Originally Posted by Hypatia

This might be a silly question, but I'm trying to figure out why the kernel of a group action is defined the way it is. If G is a group acting on a set A, the kernel of the action is defined as {g in G | ga=a for all a in A}, which is also equivalent to the intersection of all the stabilizers.

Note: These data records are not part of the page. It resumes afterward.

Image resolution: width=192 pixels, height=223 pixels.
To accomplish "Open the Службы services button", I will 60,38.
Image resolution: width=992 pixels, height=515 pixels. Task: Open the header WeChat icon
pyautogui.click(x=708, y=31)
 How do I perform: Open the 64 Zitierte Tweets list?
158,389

In general, the kernel of a map is the set of things that are mapped to the identity. Is there some way in which that definition matches up with the above definition? I'm sure it must, but I can't quite see how. I can see that if ga=a for all a then that is sort of the identity map, so maybe that's why, but it isn't the map that maps everything to the identity. Is there some other way of looking at a group action that makes this be the standard definition of the kernel?

Thanks.

"kernel" here means the kernel of the homomorphism $\displaystyle \varphi : G \longrightarrow \text{Sym}(A)$ defined by $\displaystyle \varphi(g)(a)=ga$ for all $\displaystyle g \in G$ and $\displaystyle a \in A.$

Do you mean $\phi$ from $GXA$ to $Sym(A)$ (that is the same as $S_{A}$ right?). Because we need two inputs, g and a, not just g?

(Darn, how did you make the latex show up properly?)

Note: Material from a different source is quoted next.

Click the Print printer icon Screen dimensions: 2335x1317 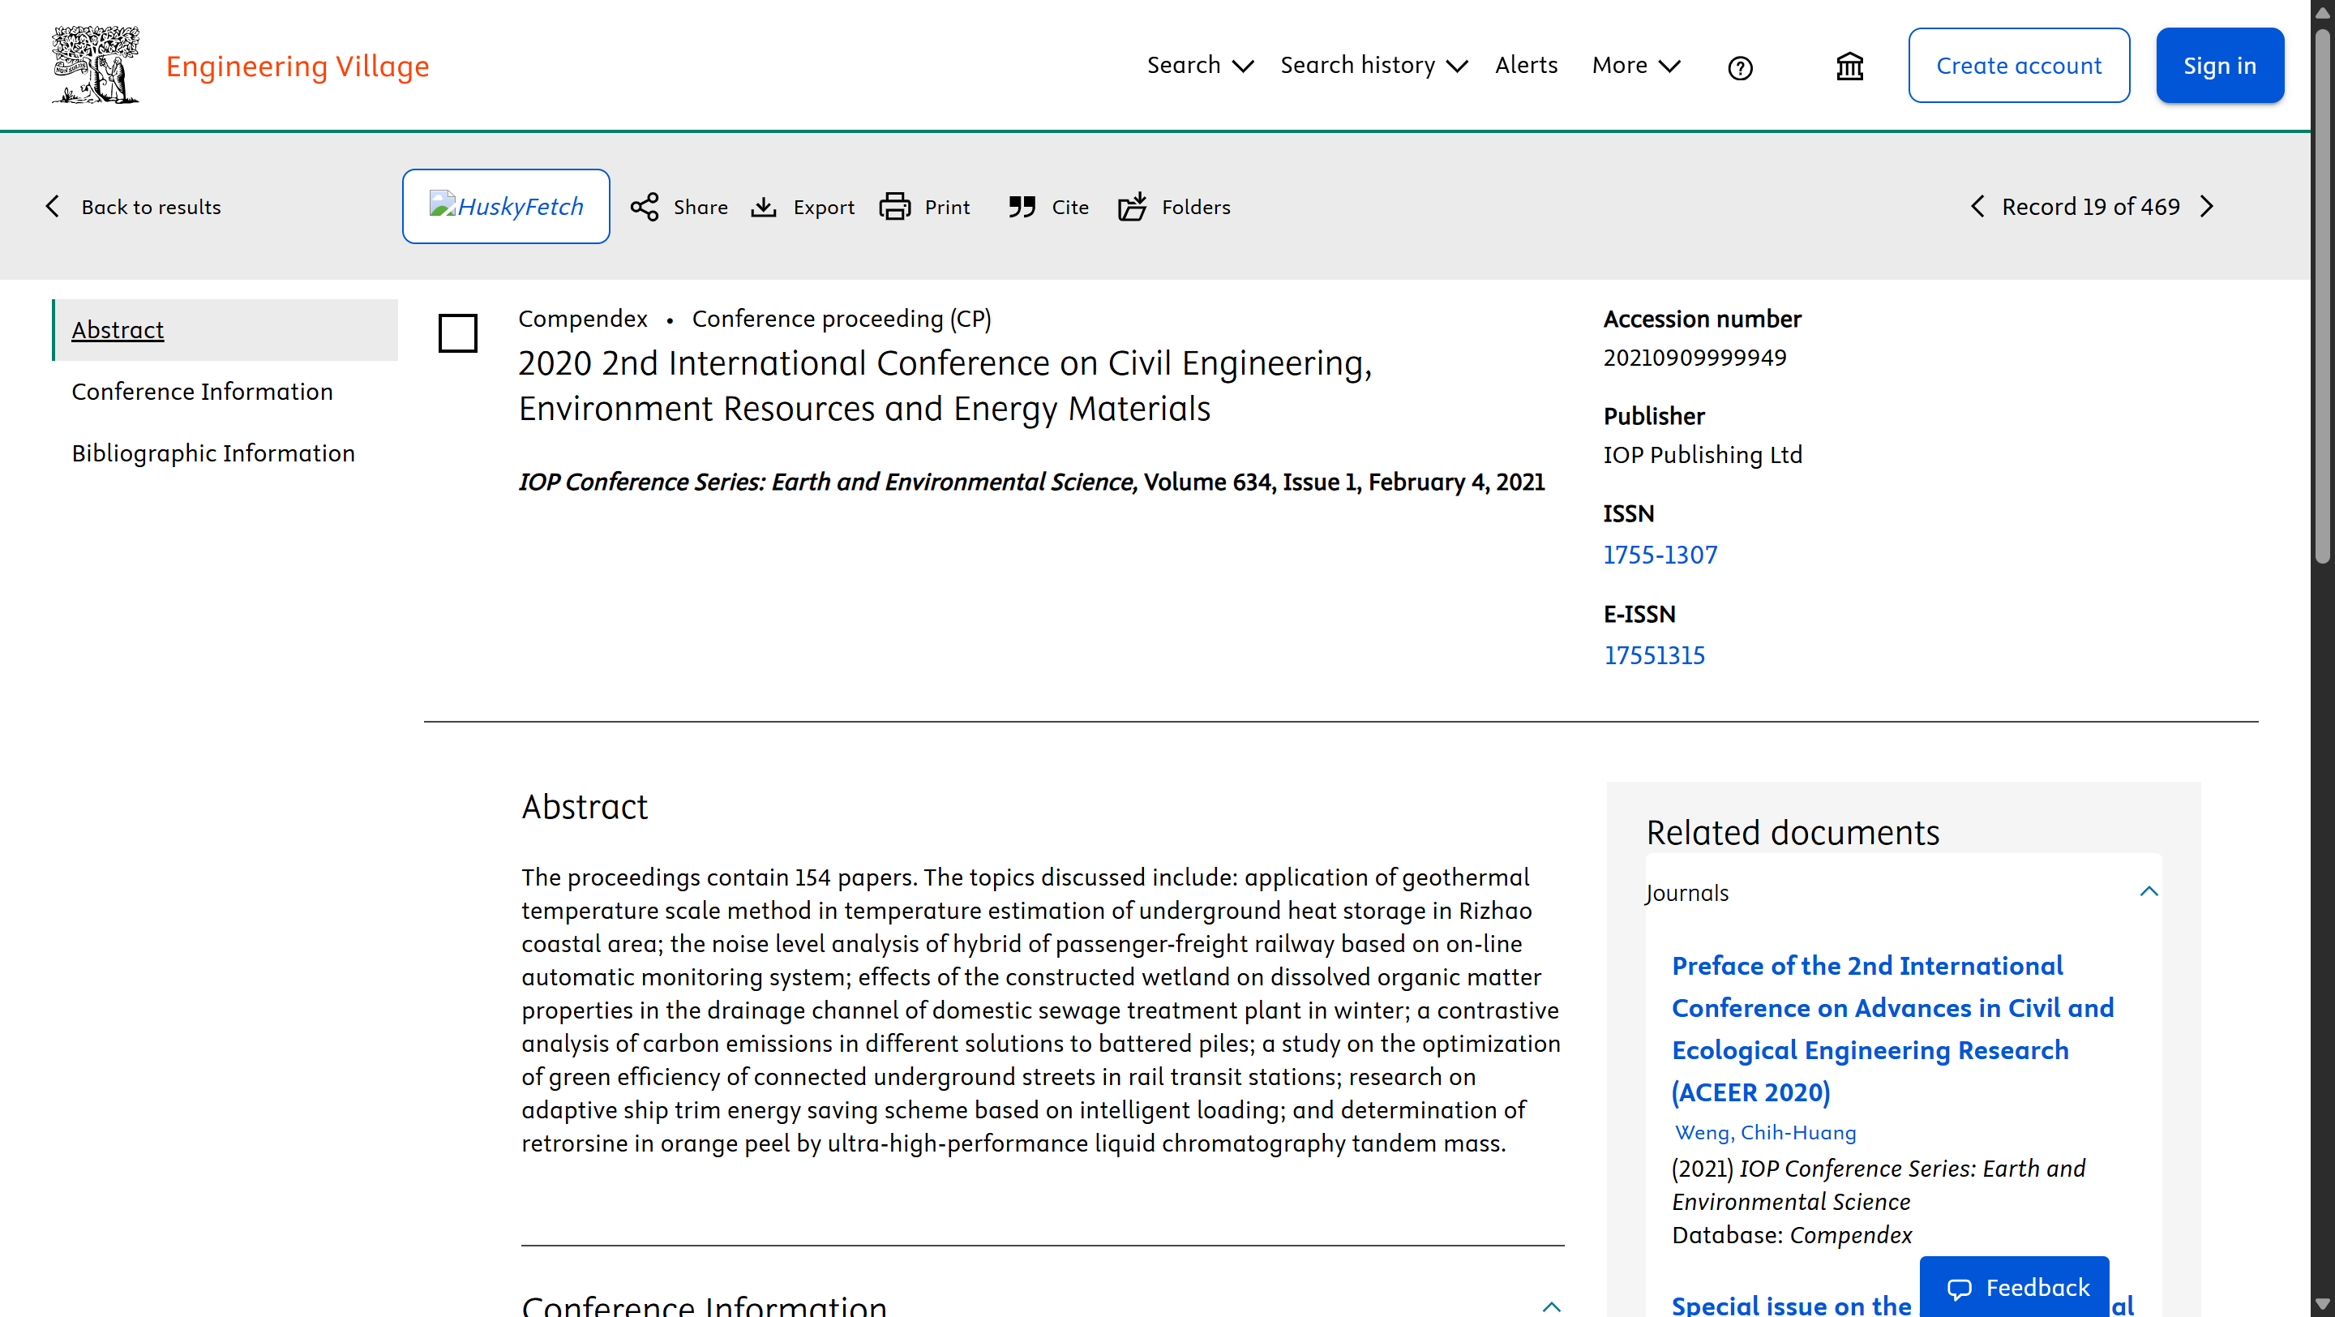click(895, 207)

Originally Posted by Hypatia

Do you mean $\phi$ from $GXA$ to $Sym(A)$ (that is the same as $S_{A}$ right?). Because we need two inputs, g and a, not just g?

(Darn, how did you make the latex show up properly?)

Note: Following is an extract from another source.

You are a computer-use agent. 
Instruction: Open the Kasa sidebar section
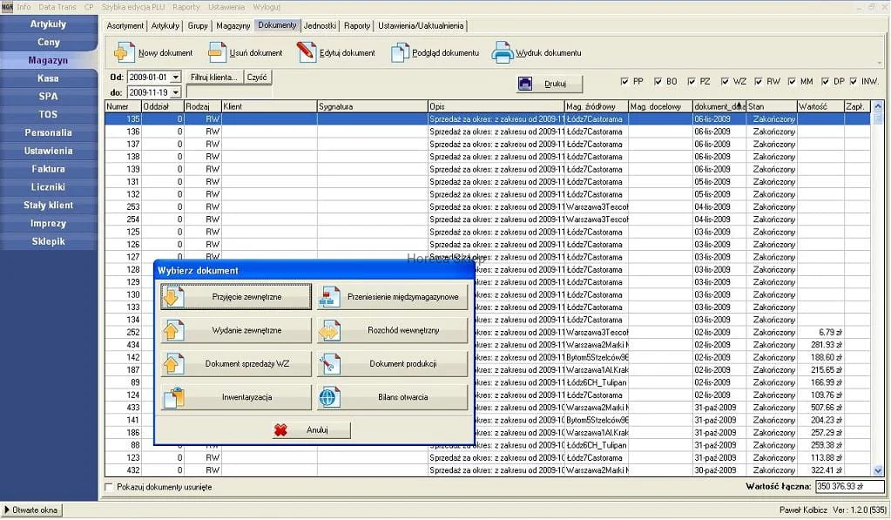point(48,78)
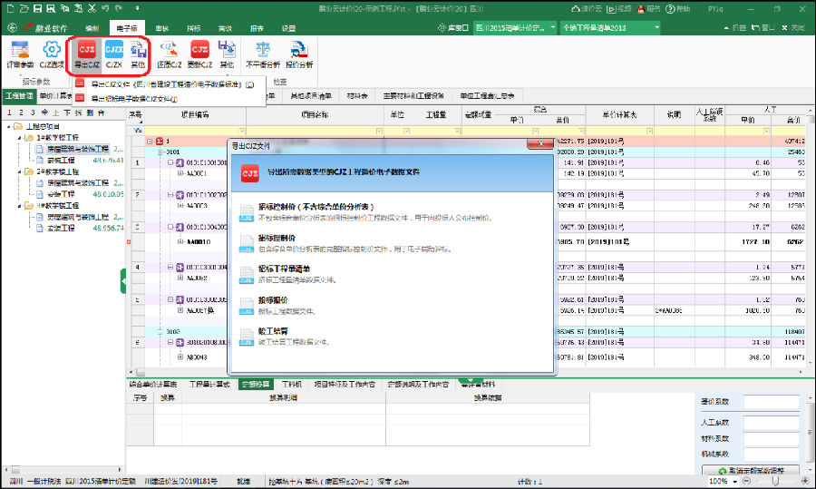Switch to the 工料机 bottom tab

[x=292, y=384]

don't confuse $\displaystyle \varphi$ with the "action function" which is from $\displaystyle G \times A$ to $\displaystyle A.$ as i said, $\displaystyle \varphi$ is from $\displaystyle G$ to $\displaystyle \text{Sym}(A)$ or $\displaystyle S_A,$ the group of permutations over $\displaystyle A$.

so for any $\displaystyle g \in G, \ \varphi(g)$ is a bijection from $\displaystyle A$ onto $\displaystyle A.$ proving that $\displaystyle \varphi$ is a group homomorphism and $\displaystyle \ker \varphi = \{g \in G: \ ga=a, \ \forall a \in A \}$ is straightforward.

Thanks for your help. It makes more sense now that its being mapped to the identity permutation, so the choice of the word kernel makes sense.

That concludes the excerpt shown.